Case ID: ga-app_105/html/0853-01.html
Source: Caselaw Access Project
Author: {"author": "Jordan, Judge.", "license": "Public Domain", "url": "https://static.case.law/"}
Date Created: 2024-08-24T03:29:51.129683

39455.
    HARROLD v. THE STATE.
    Decided April 26, 1962
    Rehearing denied May 3, 1962.
    
      
      Al Jennings, for plaintiff in error.
    
      George D. Lawrence, Solicitor-General, contra.
   Jordan, Judge.

1. Special ground 1 of the amended motion for new trial, which contends that a confession was illegally obtained from the defendant at a time when the defendant had been denied his constitutional right to benefit of counsel, presents no question for determination, for it appears from the record that the defendant was represented by counsel on the trial of this case and that no attack was made upon the alleged “confession” at the time it was offered in evidence. The time to object to said evidence, and thus raise the question of the alleged denial of the defendant’s constitutional rights, was on the trial of the case and not for the first time in the motion for new trial. Frashier v. State, 217 Ga. 593 (124 SE2d 279); Harrold v. State, 105 Ga. App. 555 (125 SE2d 217). As stated in the Harrold case, supra, the situation presented here is distinguishable from that present in such cases as Fair v. Balkcom, 216 Ga. 721 (119 SE2d 691), where a writ of habeas corpus was sought because the defendant was not represented by counsel at any time until after judgment.

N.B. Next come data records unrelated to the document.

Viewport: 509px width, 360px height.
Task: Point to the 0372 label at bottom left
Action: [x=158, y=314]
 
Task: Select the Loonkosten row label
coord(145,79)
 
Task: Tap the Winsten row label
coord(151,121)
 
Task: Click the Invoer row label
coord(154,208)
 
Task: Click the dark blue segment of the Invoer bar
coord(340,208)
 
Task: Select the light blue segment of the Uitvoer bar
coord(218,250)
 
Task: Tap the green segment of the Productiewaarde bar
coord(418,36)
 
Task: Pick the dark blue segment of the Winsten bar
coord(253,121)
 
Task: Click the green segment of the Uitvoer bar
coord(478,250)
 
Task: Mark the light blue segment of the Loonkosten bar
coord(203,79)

2. The trial court did not err in admitting into evidence over objection the State’s exhibits numbered 28, 29 and 30, as contended in special grounds 2, 3, and 5. There was some evidence connecting these articles with the matter under investigation, and as stated in Talbotton R. Co. v. Gibson, 106 Ga. 229, 236 (32 SE 151), “Evidence which is only indirectly relevant to the issue on trial, but which tends somewhat to illustrate it and to aid the jury in arriving at the truth of the matter, should be admitted.”

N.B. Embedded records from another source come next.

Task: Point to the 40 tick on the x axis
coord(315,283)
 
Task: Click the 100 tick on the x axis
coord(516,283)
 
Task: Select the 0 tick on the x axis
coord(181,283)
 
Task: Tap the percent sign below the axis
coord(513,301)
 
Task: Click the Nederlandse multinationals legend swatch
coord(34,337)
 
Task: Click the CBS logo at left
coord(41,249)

3. Special ground 5 contends that the trial court erred in refusing to allow the defendant to be sworn as a witness. While it is contended that various enumerated constitutional rights of the defendant were violated by the refusal to allow him to be sworn, no direct constitutional attack was made on Code § 38-415 (See Harrold v. State, 217 Ga. 612, 124 SE2d 73), and the record in this case discloses that the trial court accorded the defendant the right to have his counsel elicit his statement from him by examination in accordance with the recent decision of the United States Supreme Court in Ferguson v. Georgia, 365 U. S. 570 (81 SC 756, 5 LE2d 783). This ground is therefore without merit.

4. The evidence in this case is sufficient to authorize the verdict and the general grounds and special ground 6, which is merely an elaboration of the general grounds, are without merit. The jury was fully authorized to find that certain incriminatory admissions' attributed to the defendant and introduced into evidence without objection were freely and voluntarily made, and there is no merit to the contention that the defendant’s conviction was based upon a “confession” illegally obtained from him.

Judgment affirmed.

Nichols, P. J., and Frankum, J., concur.